Top of DATA

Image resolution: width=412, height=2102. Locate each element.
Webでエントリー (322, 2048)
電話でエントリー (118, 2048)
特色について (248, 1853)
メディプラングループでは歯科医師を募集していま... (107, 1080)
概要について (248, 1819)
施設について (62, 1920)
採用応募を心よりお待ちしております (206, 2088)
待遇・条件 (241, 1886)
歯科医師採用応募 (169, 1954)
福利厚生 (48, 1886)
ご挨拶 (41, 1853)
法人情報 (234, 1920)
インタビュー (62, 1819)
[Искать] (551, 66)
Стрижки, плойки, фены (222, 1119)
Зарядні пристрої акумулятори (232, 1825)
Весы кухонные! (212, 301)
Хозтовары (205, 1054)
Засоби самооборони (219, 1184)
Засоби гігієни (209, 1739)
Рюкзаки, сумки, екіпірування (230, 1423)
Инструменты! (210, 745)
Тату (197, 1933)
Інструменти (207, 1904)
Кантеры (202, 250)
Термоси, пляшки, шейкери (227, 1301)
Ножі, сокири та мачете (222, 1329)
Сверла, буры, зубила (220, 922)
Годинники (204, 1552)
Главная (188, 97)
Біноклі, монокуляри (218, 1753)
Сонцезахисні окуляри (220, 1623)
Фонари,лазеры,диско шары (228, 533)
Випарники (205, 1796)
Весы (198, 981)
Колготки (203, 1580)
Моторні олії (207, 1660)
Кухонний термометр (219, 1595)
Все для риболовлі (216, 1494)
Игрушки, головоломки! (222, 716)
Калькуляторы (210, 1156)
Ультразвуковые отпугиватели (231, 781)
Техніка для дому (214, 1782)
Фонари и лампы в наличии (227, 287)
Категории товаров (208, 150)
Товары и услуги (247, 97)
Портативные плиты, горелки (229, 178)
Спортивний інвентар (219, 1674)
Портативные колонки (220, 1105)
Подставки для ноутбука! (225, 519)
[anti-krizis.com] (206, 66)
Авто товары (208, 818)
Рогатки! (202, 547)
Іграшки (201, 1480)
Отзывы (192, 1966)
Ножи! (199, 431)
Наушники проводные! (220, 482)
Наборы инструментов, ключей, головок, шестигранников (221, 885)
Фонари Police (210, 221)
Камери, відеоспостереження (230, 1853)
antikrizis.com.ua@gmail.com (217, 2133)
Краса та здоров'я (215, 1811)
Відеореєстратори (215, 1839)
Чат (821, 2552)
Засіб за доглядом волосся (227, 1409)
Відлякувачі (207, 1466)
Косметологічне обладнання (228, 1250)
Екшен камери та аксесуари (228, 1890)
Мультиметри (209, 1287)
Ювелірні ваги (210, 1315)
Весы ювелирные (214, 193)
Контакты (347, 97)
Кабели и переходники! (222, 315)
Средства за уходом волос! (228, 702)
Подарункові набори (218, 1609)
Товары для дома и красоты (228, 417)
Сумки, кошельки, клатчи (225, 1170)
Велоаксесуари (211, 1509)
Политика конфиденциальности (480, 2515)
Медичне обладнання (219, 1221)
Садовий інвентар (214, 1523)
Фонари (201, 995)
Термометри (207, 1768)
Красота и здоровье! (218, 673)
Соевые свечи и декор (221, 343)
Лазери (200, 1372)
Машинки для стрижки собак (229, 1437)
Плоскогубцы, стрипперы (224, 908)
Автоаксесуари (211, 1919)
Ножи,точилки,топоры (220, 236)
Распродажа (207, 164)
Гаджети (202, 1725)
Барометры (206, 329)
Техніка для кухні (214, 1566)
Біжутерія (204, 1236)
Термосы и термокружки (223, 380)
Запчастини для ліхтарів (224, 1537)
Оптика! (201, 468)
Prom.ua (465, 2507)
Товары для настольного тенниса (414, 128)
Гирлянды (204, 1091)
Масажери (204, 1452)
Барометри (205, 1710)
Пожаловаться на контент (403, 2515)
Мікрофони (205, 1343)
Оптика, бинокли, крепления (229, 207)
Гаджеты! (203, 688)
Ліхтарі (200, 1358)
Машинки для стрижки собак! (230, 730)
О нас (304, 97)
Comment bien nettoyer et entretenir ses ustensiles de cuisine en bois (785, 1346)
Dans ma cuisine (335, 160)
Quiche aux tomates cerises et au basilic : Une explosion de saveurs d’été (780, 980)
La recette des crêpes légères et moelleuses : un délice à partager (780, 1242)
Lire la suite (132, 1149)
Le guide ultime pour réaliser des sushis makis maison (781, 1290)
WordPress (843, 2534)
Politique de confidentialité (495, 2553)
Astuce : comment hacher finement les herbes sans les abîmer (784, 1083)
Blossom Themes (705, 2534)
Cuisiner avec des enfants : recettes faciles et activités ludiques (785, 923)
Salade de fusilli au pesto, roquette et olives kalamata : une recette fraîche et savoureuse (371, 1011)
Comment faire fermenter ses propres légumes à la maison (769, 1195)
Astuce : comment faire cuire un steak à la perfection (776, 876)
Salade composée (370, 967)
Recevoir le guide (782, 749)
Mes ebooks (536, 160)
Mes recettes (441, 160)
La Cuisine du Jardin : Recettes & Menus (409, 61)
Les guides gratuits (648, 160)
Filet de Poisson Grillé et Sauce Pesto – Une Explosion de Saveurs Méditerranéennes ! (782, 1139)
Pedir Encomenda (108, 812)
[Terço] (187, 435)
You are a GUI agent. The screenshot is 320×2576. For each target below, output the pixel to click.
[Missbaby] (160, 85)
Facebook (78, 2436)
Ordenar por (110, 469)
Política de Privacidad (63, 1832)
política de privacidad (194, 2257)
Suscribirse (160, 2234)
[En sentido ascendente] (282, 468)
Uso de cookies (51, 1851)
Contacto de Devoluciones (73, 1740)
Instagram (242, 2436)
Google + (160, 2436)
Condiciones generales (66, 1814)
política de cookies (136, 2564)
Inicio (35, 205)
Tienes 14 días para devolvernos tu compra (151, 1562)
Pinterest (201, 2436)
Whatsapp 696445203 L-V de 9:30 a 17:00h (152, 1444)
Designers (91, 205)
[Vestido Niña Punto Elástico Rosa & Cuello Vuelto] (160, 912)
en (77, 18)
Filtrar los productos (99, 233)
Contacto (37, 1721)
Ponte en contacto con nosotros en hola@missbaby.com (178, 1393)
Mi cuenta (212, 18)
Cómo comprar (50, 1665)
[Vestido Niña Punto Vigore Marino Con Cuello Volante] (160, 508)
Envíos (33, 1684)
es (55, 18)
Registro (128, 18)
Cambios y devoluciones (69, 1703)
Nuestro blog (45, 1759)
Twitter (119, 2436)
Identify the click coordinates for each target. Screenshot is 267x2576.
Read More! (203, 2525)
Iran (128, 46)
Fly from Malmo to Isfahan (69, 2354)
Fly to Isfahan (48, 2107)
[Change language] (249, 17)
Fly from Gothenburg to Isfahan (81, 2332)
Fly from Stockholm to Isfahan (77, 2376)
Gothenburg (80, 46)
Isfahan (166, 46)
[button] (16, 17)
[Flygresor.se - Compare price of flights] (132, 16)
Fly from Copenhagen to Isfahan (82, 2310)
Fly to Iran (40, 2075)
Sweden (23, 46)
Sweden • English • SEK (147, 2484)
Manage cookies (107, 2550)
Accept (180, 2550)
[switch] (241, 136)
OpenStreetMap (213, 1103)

Bottom of DATA

(ACTIVITY) Your task is to retype the entries verbatim, starting with the line that holds "Кантеры (202, 250)" and stopping after the line that holds "Все для риболовлі (216, 1494)".

(TASK SOLUTION)
Кантеры (202, 250)
Термоси, пляшки, шейкери (227, 1301)
Ножі, сокири та мачете (222, 1329)
Сверла, буры, зубила (220, 922)
Годинники (204, 1552)
Главная (188, 97)
Біноклі, монокуляри (218, 1753)
Сонцезахисні окуляри (220, 1623)
Фонари,лазеры,диско шары (228, 533)
Випарники (205, 1796)
Весы (198, 981)
Колготки (203, 1580)
Моторні олії (207, 1660)
Кухонний термометр (219, 1595)
Все для риболовлі (216, 1494)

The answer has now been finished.